§ Exercise input:
#####
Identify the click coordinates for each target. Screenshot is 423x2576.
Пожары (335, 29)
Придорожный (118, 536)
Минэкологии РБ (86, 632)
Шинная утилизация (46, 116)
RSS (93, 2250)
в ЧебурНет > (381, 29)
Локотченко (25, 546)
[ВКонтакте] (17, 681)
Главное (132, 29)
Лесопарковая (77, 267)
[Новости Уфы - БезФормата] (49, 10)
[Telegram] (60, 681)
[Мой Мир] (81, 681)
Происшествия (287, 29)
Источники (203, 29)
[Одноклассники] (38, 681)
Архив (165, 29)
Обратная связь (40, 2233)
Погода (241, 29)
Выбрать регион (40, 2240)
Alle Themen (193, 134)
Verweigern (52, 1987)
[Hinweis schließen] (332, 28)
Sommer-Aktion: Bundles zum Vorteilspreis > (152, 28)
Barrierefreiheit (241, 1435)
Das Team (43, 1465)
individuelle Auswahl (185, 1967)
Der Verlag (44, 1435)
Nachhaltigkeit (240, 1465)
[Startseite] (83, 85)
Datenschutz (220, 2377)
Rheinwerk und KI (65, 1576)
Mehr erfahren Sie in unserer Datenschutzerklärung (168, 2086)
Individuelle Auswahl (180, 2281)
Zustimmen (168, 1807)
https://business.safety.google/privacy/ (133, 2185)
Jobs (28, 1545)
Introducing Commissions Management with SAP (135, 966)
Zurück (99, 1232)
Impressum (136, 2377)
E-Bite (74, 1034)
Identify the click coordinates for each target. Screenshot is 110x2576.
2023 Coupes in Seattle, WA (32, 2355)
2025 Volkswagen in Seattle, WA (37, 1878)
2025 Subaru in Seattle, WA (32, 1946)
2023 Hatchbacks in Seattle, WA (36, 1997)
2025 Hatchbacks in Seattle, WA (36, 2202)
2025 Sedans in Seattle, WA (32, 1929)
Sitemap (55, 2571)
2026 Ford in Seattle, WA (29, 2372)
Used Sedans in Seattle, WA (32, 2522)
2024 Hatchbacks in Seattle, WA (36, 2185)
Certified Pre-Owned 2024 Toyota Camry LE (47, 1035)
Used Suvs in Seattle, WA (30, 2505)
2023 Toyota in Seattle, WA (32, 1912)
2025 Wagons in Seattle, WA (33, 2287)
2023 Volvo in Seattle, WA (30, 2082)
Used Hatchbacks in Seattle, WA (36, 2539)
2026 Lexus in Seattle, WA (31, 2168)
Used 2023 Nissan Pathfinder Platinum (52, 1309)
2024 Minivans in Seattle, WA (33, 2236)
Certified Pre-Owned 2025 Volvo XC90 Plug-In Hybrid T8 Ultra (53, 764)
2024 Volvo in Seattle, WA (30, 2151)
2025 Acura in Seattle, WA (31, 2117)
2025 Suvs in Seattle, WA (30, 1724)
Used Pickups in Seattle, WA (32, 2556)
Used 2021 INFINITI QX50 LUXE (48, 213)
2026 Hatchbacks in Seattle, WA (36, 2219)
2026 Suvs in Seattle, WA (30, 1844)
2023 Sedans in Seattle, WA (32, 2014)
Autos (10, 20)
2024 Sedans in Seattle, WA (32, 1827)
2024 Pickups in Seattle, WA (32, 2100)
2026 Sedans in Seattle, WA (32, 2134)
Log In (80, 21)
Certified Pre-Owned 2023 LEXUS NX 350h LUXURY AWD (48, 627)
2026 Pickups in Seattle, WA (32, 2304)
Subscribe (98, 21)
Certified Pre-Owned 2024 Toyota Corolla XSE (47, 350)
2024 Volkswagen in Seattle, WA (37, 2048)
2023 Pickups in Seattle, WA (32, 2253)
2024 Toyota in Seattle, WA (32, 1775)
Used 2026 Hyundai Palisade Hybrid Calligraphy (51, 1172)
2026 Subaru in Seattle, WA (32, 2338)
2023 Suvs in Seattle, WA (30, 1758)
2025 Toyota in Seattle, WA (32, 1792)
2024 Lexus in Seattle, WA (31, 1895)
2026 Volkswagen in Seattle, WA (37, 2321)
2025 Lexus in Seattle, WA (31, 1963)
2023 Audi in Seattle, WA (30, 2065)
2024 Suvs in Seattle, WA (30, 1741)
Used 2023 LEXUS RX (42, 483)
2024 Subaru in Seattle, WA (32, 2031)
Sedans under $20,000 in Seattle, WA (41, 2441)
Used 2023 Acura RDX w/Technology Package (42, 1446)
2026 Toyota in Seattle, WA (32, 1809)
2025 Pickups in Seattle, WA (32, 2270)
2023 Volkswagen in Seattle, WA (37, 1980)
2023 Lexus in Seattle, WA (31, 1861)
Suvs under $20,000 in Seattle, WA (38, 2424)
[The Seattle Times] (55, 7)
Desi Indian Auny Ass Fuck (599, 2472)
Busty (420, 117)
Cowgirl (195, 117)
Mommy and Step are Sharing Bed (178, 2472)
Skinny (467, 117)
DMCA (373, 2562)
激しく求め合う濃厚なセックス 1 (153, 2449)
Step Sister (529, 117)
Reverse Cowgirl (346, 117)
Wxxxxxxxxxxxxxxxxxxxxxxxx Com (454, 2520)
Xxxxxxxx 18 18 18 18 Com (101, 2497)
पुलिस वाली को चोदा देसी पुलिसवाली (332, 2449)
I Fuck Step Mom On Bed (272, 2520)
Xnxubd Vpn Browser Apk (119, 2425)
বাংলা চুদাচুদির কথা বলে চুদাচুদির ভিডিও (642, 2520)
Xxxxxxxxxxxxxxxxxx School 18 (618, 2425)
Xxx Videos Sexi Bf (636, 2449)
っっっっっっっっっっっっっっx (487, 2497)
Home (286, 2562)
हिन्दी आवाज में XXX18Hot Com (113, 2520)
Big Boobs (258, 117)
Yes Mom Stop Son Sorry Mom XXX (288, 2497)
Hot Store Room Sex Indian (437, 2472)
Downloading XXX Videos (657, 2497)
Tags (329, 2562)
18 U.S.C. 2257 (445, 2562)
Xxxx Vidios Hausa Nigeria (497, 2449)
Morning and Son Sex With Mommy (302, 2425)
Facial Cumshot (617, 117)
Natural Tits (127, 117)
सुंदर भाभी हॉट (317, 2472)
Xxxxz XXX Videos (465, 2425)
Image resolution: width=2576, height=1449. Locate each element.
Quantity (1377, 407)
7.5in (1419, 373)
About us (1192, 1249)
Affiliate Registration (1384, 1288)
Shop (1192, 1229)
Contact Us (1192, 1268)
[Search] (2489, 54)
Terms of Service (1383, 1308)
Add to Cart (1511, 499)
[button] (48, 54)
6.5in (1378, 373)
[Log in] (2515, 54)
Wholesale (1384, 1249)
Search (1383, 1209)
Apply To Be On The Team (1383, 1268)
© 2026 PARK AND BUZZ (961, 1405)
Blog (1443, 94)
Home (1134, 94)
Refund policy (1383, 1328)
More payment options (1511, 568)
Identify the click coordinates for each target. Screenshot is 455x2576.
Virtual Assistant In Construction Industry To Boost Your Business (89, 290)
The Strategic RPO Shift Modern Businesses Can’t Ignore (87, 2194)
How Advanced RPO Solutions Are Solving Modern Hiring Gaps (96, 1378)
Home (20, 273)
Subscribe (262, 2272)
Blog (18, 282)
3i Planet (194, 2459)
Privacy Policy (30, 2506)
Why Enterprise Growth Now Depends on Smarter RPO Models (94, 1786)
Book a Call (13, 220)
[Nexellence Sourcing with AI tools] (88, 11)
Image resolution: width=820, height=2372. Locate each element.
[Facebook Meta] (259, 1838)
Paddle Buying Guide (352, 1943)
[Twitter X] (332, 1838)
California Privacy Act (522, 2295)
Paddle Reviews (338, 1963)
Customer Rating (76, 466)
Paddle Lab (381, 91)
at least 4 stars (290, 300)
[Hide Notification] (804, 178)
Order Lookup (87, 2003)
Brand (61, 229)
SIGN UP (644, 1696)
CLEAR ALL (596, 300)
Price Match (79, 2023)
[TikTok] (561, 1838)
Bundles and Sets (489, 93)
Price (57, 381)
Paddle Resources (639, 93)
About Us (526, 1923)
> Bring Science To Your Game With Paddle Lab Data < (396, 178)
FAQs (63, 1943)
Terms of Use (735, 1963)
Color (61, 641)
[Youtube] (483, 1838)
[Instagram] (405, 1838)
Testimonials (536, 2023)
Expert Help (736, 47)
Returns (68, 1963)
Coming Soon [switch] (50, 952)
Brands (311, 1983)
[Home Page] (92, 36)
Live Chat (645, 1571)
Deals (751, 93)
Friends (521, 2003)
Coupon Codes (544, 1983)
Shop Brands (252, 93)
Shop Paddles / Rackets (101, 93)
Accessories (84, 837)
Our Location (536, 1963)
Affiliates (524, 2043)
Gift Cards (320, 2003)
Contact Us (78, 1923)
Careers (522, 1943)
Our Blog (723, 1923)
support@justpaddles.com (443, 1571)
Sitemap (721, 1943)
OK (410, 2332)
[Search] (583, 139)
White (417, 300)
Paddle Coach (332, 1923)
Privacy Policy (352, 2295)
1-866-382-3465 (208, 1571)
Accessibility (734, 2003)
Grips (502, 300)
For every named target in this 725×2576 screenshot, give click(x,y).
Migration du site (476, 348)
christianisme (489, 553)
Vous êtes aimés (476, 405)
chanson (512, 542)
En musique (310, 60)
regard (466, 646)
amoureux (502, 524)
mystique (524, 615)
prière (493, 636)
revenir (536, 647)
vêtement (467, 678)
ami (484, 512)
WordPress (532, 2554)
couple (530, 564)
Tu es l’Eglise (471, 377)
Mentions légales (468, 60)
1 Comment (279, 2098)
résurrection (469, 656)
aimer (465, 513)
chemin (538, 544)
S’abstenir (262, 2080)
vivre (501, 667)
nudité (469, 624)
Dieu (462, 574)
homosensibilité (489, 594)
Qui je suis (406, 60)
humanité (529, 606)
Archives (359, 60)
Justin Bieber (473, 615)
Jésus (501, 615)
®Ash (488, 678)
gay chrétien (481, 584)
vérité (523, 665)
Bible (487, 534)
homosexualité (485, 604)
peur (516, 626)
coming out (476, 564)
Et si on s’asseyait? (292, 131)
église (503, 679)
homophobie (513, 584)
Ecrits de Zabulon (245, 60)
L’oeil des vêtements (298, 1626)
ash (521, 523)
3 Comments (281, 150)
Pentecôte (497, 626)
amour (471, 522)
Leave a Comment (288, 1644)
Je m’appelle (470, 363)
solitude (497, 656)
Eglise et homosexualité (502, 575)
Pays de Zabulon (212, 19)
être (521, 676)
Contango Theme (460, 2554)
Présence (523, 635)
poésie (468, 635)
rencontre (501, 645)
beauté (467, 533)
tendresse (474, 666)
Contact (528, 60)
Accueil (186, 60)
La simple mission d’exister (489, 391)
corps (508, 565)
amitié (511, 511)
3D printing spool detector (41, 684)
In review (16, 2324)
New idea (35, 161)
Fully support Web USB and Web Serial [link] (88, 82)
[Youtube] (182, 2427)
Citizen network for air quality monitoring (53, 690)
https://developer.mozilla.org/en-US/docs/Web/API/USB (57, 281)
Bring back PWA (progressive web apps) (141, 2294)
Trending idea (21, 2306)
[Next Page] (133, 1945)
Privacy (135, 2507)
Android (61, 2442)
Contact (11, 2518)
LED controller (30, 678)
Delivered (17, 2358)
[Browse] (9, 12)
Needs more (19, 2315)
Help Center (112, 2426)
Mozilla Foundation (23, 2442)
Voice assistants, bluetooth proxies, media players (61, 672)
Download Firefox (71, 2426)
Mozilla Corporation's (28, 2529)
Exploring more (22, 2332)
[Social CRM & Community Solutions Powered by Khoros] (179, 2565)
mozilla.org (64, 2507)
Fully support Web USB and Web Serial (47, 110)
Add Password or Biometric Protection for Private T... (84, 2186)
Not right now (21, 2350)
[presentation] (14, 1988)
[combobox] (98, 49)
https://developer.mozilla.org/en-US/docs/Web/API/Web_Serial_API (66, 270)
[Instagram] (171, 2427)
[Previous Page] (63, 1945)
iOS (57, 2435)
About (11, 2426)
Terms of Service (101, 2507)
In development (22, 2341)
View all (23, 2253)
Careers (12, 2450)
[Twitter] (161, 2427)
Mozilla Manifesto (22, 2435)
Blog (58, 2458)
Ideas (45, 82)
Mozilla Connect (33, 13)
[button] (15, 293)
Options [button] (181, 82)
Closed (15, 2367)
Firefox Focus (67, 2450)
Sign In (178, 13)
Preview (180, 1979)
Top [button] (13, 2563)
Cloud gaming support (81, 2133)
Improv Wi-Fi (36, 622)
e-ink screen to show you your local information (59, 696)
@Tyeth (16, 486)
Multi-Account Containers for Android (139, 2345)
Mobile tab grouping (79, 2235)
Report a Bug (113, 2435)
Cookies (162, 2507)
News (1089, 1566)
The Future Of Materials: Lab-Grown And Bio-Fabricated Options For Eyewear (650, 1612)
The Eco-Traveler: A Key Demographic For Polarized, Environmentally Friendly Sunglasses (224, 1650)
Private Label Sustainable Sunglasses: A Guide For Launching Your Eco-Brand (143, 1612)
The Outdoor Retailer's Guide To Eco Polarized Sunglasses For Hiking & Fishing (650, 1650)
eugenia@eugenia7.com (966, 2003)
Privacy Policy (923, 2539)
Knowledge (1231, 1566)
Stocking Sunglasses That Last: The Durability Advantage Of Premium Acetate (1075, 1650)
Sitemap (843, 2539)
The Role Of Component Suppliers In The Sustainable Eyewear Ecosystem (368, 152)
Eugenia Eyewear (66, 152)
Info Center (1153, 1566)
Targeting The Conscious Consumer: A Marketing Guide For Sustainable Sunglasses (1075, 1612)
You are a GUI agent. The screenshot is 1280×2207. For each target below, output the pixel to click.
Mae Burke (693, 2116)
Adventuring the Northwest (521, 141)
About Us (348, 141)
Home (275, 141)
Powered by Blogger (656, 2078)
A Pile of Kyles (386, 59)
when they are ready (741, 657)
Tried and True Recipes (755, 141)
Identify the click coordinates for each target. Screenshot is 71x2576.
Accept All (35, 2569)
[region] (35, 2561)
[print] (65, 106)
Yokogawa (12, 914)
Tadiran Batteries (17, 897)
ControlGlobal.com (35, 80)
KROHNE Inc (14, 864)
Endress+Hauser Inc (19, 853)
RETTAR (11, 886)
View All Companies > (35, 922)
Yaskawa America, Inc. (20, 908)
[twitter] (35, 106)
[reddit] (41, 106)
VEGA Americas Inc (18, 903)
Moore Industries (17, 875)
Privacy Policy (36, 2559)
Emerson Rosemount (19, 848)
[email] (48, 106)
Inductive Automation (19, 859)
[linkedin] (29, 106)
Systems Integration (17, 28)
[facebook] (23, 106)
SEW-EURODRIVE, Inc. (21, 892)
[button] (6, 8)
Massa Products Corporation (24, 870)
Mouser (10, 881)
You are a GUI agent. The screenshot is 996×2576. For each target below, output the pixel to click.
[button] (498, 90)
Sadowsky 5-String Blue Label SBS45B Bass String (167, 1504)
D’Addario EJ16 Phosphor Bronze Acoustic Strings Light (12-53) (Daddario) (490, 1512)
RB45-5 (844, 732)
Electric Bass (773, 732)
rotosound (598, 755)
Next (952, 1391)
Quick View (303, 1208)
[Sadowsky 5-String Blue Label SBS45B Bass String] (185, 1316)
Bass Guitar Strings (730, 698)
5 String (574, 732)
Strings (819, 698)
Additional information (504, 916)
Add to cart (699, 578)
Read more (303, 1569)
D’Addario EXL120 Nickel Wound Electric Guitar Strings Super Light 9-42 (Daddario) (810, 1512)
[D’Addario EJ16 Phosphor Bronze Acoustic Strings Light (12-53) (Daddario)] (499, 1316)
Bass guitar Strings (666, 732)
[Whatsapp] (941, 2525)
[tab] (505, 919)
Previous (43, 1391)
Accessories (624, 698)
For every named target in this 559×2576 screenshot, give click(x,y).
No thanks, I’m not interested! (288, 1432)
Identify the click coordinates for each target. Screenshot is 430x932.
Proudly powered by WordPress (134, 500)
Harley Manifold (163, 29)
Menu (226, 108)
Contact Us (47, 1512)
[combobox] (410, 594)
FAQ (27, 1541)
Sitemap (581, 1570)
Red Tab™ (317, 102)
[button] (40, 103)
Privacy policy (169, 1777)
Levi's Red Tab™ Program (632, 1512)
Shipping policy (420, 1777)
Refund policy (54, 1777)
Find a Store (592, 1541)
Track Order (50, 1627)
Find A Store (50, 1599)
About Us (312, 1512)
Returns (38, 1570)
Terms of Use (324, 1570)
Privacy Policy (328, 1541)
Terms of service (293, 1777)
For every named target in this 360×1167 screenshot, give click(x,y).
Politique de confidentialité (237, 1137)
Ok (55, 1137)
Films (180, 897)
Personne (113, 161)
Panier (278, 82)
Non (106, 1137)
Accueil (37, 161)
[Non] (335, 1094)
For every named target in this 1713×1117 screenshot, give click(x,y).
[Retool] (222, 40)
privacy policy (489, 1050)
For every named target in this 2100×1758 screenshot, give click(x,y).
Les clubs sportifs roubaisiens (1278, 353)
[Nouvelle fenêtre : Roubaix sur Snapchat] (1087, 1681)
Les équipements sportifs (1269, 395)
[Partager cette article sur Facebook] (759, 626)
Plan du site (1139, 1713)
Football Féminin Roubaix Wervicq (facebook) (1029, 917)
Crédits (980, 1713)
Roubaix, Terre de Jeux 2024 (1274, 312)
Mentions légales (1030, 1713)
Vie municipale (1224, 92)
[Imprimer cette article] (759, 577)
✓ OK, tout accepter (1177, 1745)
#####
§ The problem: Would you set down, word for word, the lines from the opening of the entries above through the line with "Источники (203, 29)", both included, and no others?

§ Exercise response:
Identify the click coordinates for each target. Screenshot is 423x2576.
Пожары (335, 29)
Придорожный (118, 536)
Минэкологии РБ (86, 632)
Шинная утилизация (46, 116)
RSS (93, 2250)
в ЧебурНет > (381, 29)
Локотченко (25, 546)
[ВКонтакте] (17, 681)
Главное (132, 29)
Лесопарковая (77, 267)
[Новости Уфы - БезФормата] (49, 10)
[Telegram] (60, 681)
[Мой Мир] (81, 681)
Происшествия (287, 29)
Источники (203, 29)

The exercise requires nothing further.